External Validity: Conclusion

Conclusion

In these blog posts, following Erin Hartman’s chapter in Advances in Experimental Political Science titled “Generalizing Experimental Results,” I have investigated how one might go about generalizing an experimentally identified causal effect to a target population. Throughout my investigation, I have adopted Hartman’s case study of a field study in Liberia, in which researchers conduct an RCT in villages in the north, but are interested in estimating an effect for the entire country.

In terms of identification, the important takeaway for me was that it requires one to have a “valid adjustment set” of covariates, i.e. covariates which 1. separate the sampling indicator from the effect modifier in the DAG, 2. are measured among the individuals in the experimental sample, and 3. have a known distribution (or, better yet, is measured) among individuals in the target population.

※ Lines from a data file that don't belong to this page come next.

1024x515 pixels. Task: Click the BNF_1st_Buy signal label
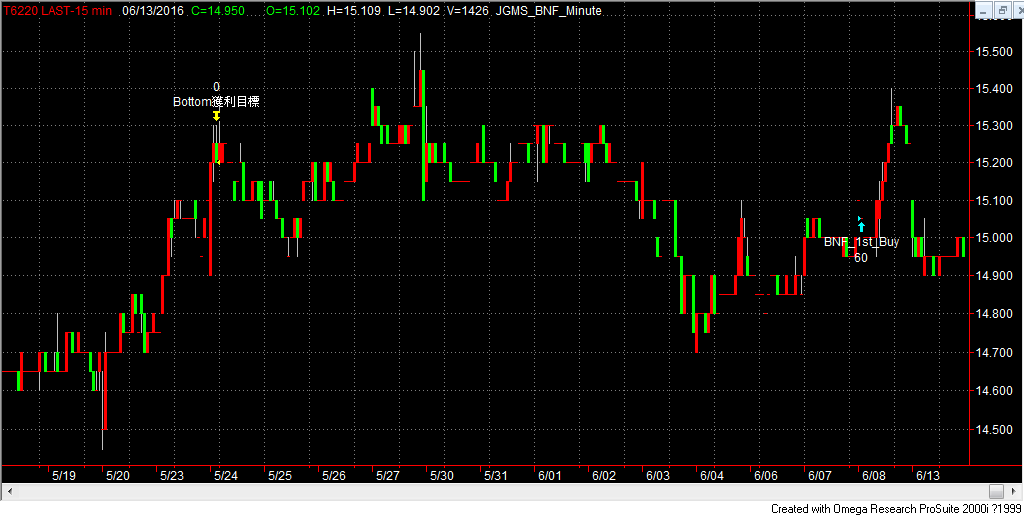(x=861, y=242)
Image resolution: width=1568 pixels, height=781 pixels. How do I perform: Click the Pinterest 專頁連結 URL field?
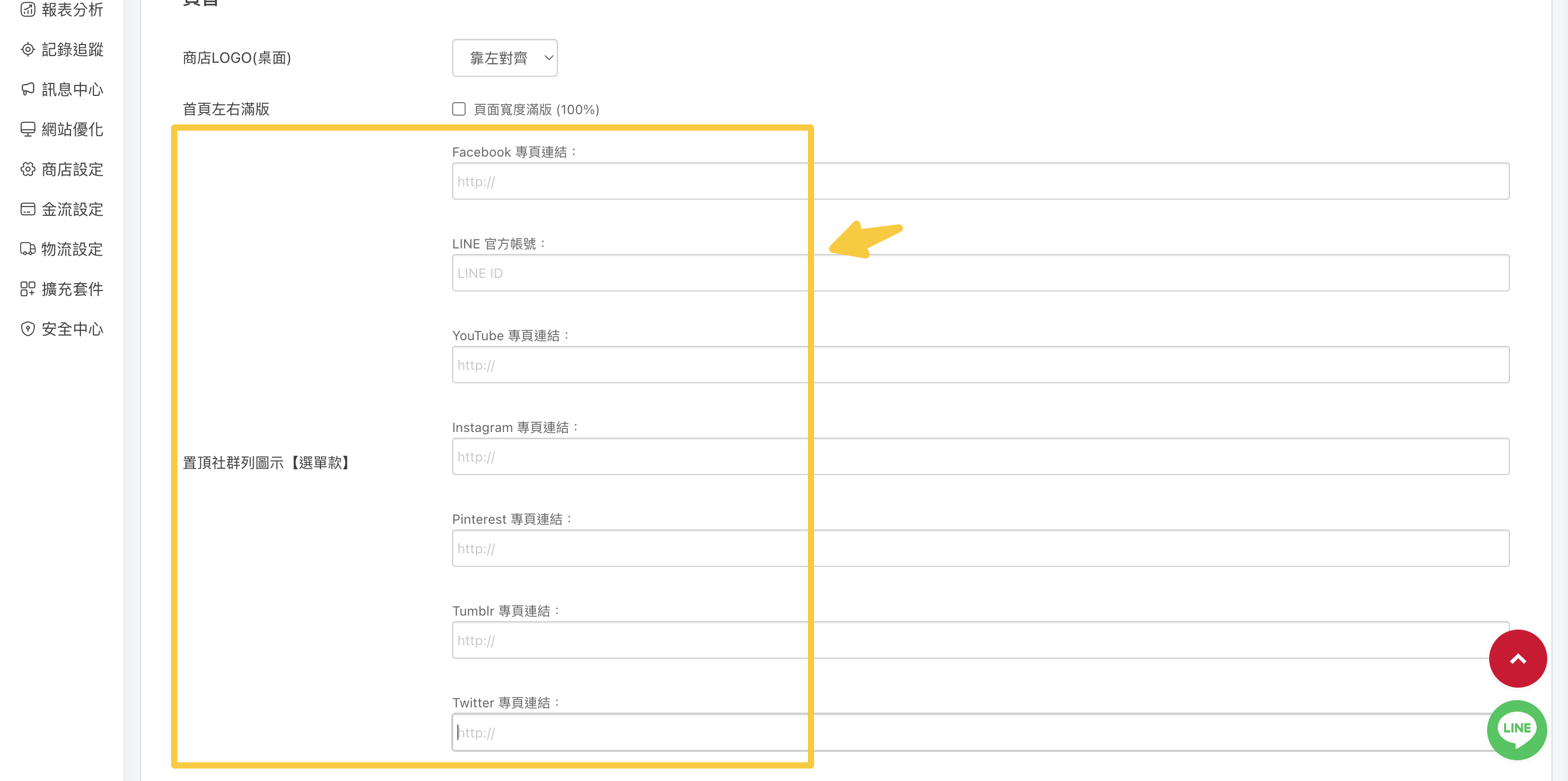(x=980, y=549)
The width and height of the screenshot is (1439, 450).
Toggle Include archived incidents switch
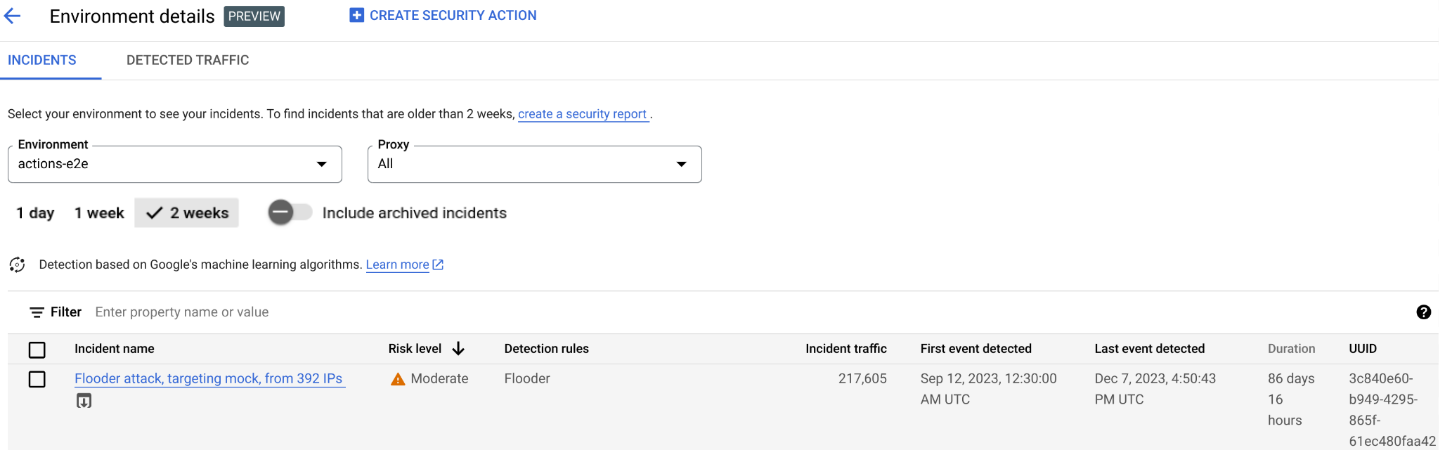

In terms of estimation, I have simulated hypothetical data from the field study with discrete adjustment covariates and evaluated how an estimator based on direct standardization performs empirically. A more general weighted Horwitz-Thompson estimator is equivalent to the direct standardization estimator when the adjustment covariates are discrete, but, unlike the latter, can also be implemented when the adjustment covariates are continuous. The weights for this estimator are estimated with a binary regression of the sampling indicator on the adjustment set, analogous to the estimation of propensity scores when you’re doing internal causal identification.

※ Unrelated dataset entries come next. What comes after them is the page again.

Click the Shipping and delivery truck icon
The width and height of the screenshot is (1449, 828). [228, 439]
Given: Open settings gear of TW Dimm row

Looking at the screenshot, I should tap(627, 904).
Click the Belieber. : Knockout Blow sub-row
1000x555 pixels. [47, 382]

Finally, in terms of sensitivity analysis, I have referred to a framework which, in the presence of an unmeasured variable that both moderates the treatment effect and influences who’s included in the sample, allows one to estimate an upper-bound on the bias of some Horwitz-Thompson weighted estimator which has ignored this unmeasured variable in estimating the sampling weights. Sensitivity analysis will be crucial in any generalization effort since, except for special cases, it’s somewhat unlikely that researchers will be able to exhaustively list all the effect-moderating-sampling-influencers, let alone know how they’re distributed in the target population.